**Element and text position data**
········
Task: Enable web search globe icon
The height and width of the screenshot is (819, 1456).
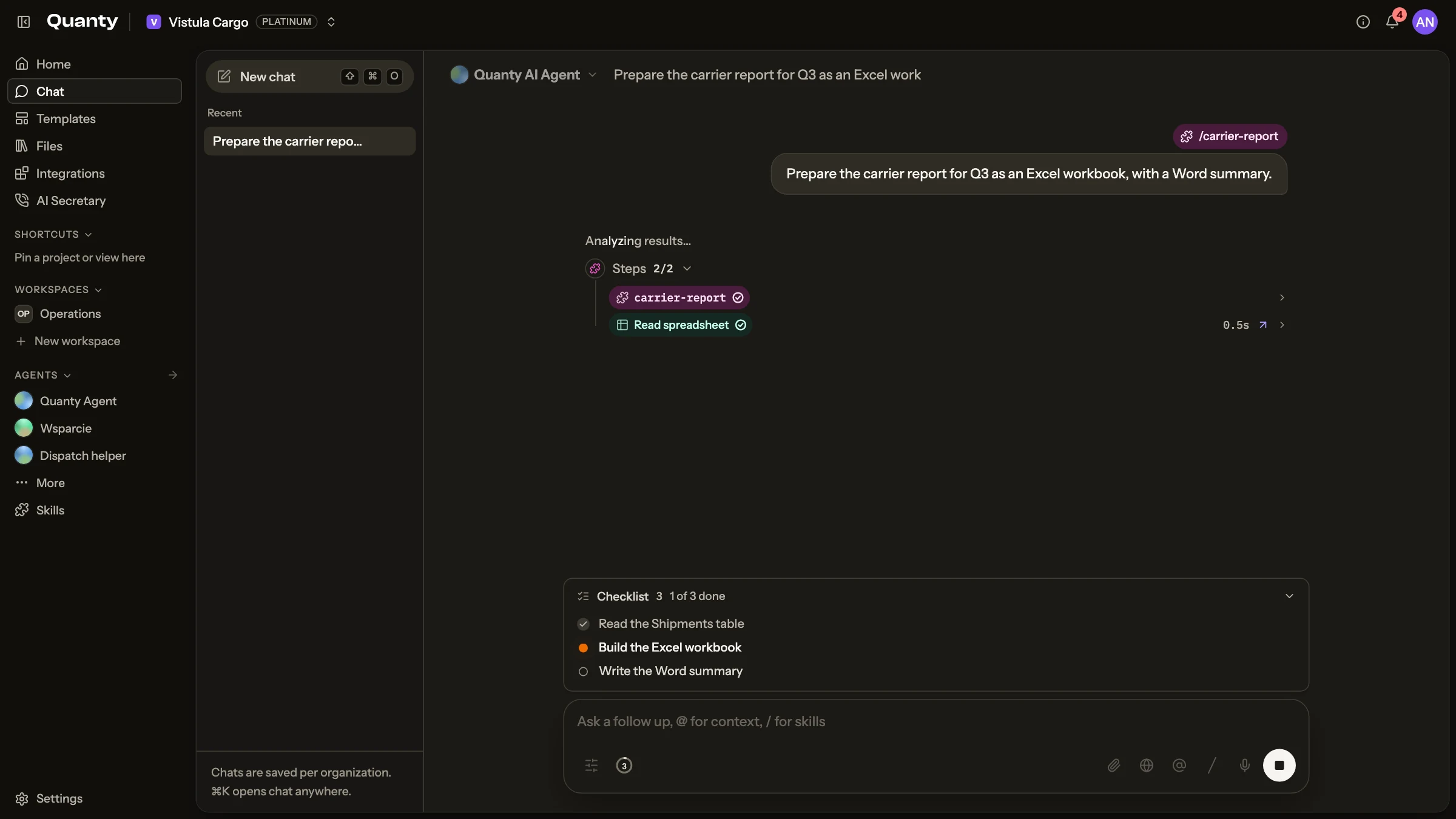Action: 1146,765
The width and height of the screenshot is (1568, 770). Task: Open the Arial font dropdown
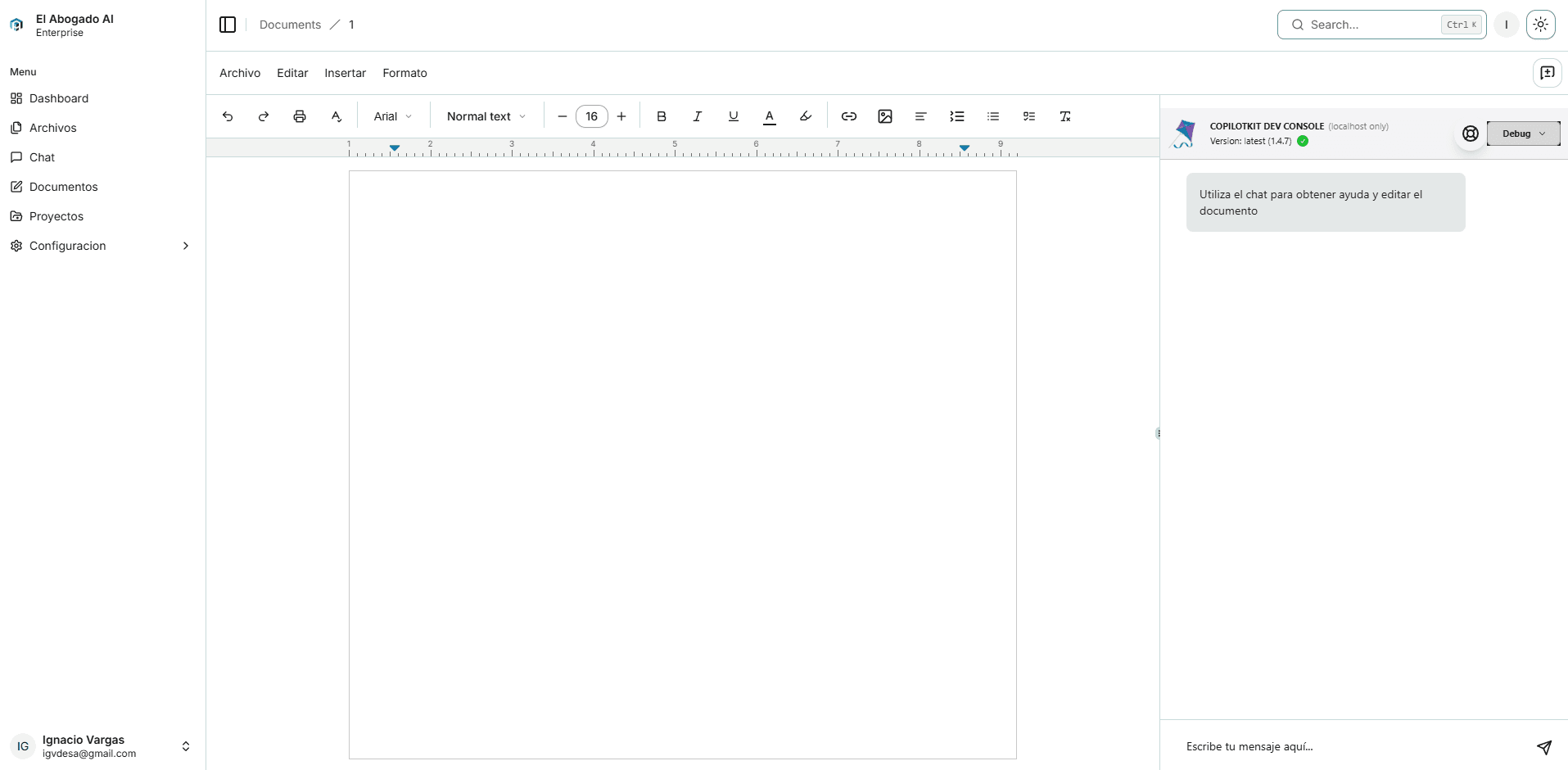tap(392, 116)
········
Rewrite the data above, changing every "screenshot" to "image" and keeping everything else as is, and omit the pictures.

**FINISHED ANSWER**
Task: Enable web search globe icon
The height and width of the image is (819, 1456).
Action: 1146,765
The width and height of the image is (1568, 770). Task: Open the Arial font dropdown
tap(392, 116)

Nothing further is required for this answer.